Keeping well water clean and accessible means a couple of things. First, it means that it is tested and disinfected regularly. Secondly, and less known, it can also mean that a rotten egg smell is removed from the well. The smell is a cause of hydrogen sulfide gas in the water. It’s a smell that can’t be easily ignored. It also noticeably discolors coffee and tea. Though it’s not usually a health risk, it is something to be aware of. Once it reaches higher levels, it can make a person sick. This is why it’s important to perform chlorination or disinfection in wells
, towers, reservoirs, and other water sources.
Where does odor in well water come from?
In most cases, iron bacteria and sulfur bacteria are present in groundwater. Bacteria use this iron and sulfur as energy to turn into hydrosulfate. This can be found in decaying plants, rocks, soil, or an iron-rich environment. The harmless version of this bacteria exists in an oxygen-deficient environment such as deep wells or plumbing systems. This is the rotten egg smell that is sometimes detected in your home’s water.
How do you eliminate the odor?
There are several different ways to get rid of the odor found in water from your well. Most of these solutions are costly and temporary, though. There are carbon solutions, cartridge solutions, or getting a storage tank. But, the most effective, and favorite among water specialists is chlorination. Chlorine not only kills the smell, but it also kills any bacteria. As a solution, this gets rid of odor, iron, and manganese and sediment. It works best all in all for this problem. Other water specialists will agree with this method. Fortunately, it’s also a method that costs less in the long run. It can be a very fast and easy fix as well.
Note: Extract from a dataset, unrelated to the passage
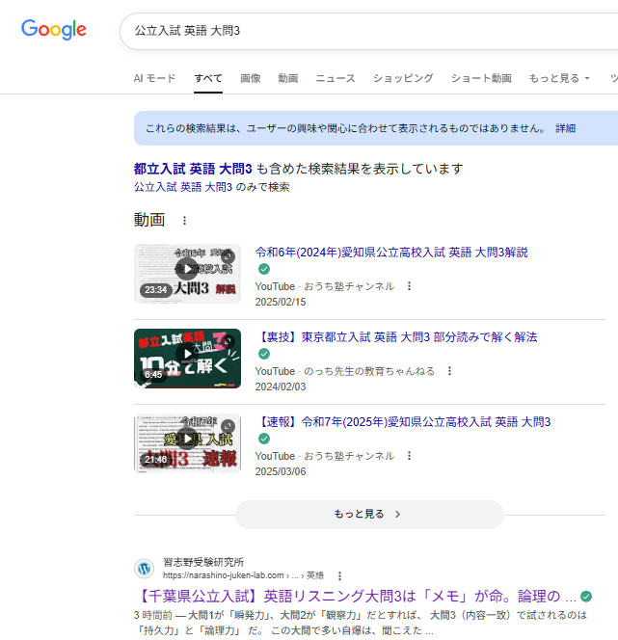618x640 pixels.
Task: Open options menu for first おうち塾チャンネル video
Action: click(409, 286)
How are wells treated at Matt-Chlor?
Water from private wells provides water for about 40 million Americans each day. A contaminated water well sample doesn’t always mean that the whole aquifer is contaminated. However, when aquifers become contaminated they are difficult to clean up and meet drinking standards. At this point, well water needs to be chlorinated/disinfected. It’s a process that requires a chlorine solution to kill bacteria and microorganisms. Often, this happens when a new well is going to be used. Or, before using an existing well that may have been contaminated during a flood or maintenance. The smell is a good sign that something has gotten into your supply. Though it may not be harmful, like this rotten egg smell, it should still be looked at. Let a specialist perform a test and apply the right solution to the problem.